On the defensive end, the Jesuit possession left Southridge coach Philip Vesel with some regrets.
“I didn’t want to get that switch,” he said. “I was screaming and I was trying to get Connor (McClean) to go double that. I was kicking myself for not talking about that a little bit more.”
What kept the Crusaders in the game until Bieker was able to win it was some clutch shot-making. The Crusaders found themselves behind by three twice in the final minute but hit two deep threes to tie the game up each time, including a Will Spitznagel triple that he banked in from deep to tie 50-50.
“It just speaks to our heart,” Bieker said about his team's clutch performance. “I don’t think anybody on our team would say that we played our best game both offensively or defensively, but we stayed in there the whole game, and when things started to go right for us, we were ready for it.”
The Crusaders were led by Spitznagel's 17 points. However, Henry led all scorers with 20 points and was a handful for the Jesuit defense all night.
“Brock hit shots all over the place,” Potter said. “He is such a tough matchup with his ability to elevate and finish over the top of people. I thought we defended him pretty well, but you can only do so much.”
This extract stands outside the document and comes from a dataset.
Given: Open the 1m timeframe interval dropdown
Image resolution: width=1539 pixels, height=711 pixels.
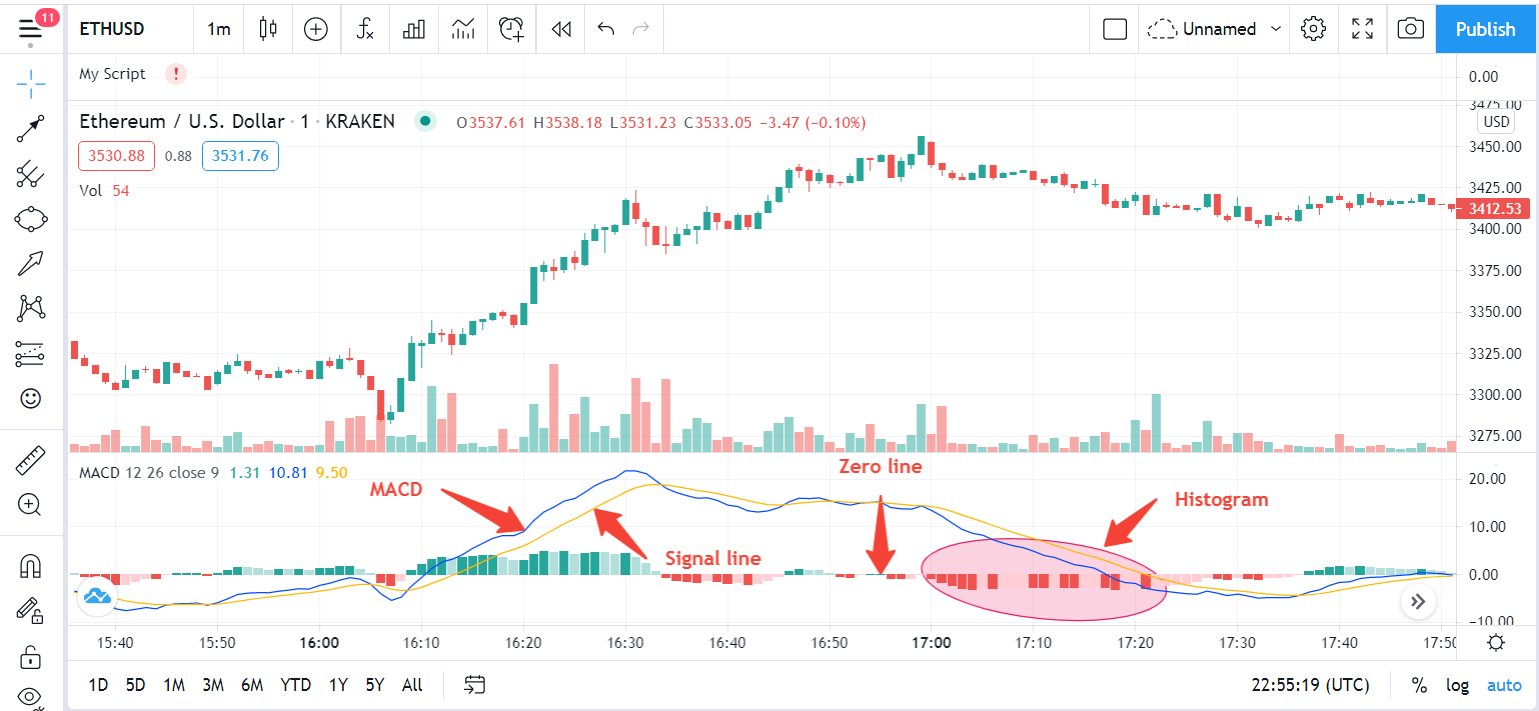Looking at the screenshot, I should (219, 29).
The Southridge crowd was as electric as it has been all season, creating a hostile environment for the visiting Crusaders while lifting up the home team. The energy in the gym was palpable and it motivated both teams, making for a very energetic and exciting game.
“It’s a lifetime memory for kids,” Vesel said. “That kind of stuff gives me goosebumps because very few kids get to experience an atmosphere like that.”
The energy and adrenaline spurred the Skyhawks on early on as they built their lead up to double-digits. However, the Crusaders went on a 9-0 run to bring the game to within a point at halftime, and neither team pulled away again.
“I knew they’d come out with a lot of energy, and I was hoping that they wouldn’t make a lot of shots with the big crowd,” Potter said. “I told our kids to play even-keeled, to keep doing our stuff, and hopefully something good will happen.”
And despite having to wait a while, something good did happen for the Crusaders as both teams traded the lead throughout the second half.
Last season, it was at Southridge on “Cram the Cage” night that the Skyhawks won their first Metro title thanks to a victory over Jesuit. This season, it was the Crusaders who got a massive win at Southridge to keep their own title hopes alive.
And like a year ago, the real winner was the neutral observer at Southridge who witnessed two top Metro teams go back and forth.
“I thought Southridge played really hard. We just were fortunate to come out with the win,” Potter said. “Both teams competed, and that’s what I said. Even if you’re not playing what you think is your best, if you play hard you at least give yourselves a chance.”